Tartini Square - Portorož & Piran

Tartini Square

History of Tartini Square

The place where Tartini Square is located today, was once a harbour for fishing boats of Piran. The harbour used to be outside the town walls, because the oldest, partly preserved walls propagated behind the present Town Hall. St. Peter Church stood and still stands outside beyond the walls all alone since the year 1272. The church was restored in the year 1818. This work was entrusted to the architect Pietro Nobile, professor of the architecture department at the Academy of Fine Arts in Vienna and a court architecture counsellor, and to one of the most important sculptors of Classicism in Trieste, Antonio Boso.

The Neo-Renaissance Town Hall building was designed and built during the years 1877–1879 by Givanni Righetti (1872–1901).

During the years 1885–1891, Giuseppe Moso and Enrico Nordio supervised the construction of the new Court House on the western side of the square. In the year 1894, the harbour was filled in due to bad smell, filth and for health and sanitary reasons, and a large square was built in front of the new Town Hall and Court House buildings. With the introduction of the electric railway, which connected the town with Portorož and Lucija during the years 1909–1953, a roundabout of oval-shaped tracks was laid on the square. The pattern of that scheme is repeated in the design of the present oval-shaped platform, made of white marble and designed by architect Boris Podrecca on the occasion of the 300th anniversary Tartini's birth.

Stone Flag Poles

The poles were made in the 15th century and today they decorate the entrance to Tartini Square. Their original place was in front of the old Town Hall. On the first pole there is a relief of the winged lion of St. Mark. Underneath the Latin inscription reads the following:"GAZE AT THE WINGED LION, WHICH GRASPS TERRITORIES, SEAS AND STARS". 

On the right side, there are the coat of arms of old Piran and the Latin inscription: "TO YOU, SEGREDO LUDOVICO, JUST PROTECTOR, IN HONOUR". On the left side of the pole, there is the coat of arms of the Piran municipality, and under it are engraved the length measurements: "PER pertica cca. 232 cm, PAS pasus cca. 190 cm, BRAZ viola cca. 68 cm, MAZ cca. 158 cm, STRO cca. 120 cm". On special occasions, the Venetian flag used to be raised on these pillars.

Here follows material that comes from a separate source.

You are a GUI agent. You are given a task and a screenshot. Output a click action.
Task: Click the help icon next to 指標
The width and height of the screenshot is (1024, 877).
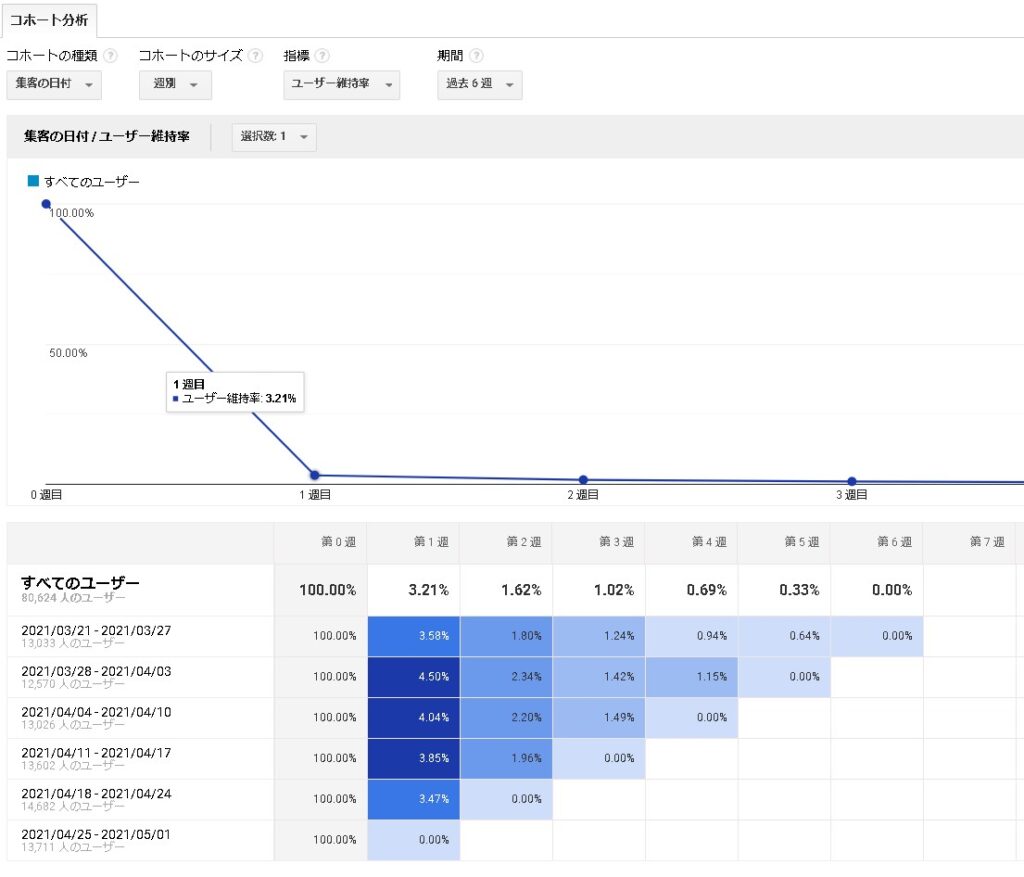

In the middle of the second pole, there is a relief of St. George, the town protector, on his horse. Underneath, there is the Latin inscription: "WITH OUR PRAYERS, YOU REMAIN SAFE, THE LAND OF PIRAN". On the right side of the pole, there is a chicken leg, the coat of arms of the Malipiero family. On the left side of the pole, there is an unknown coat of arms. The town flag (a red cross on a field of white – the symbol of St. George) used to be raised there.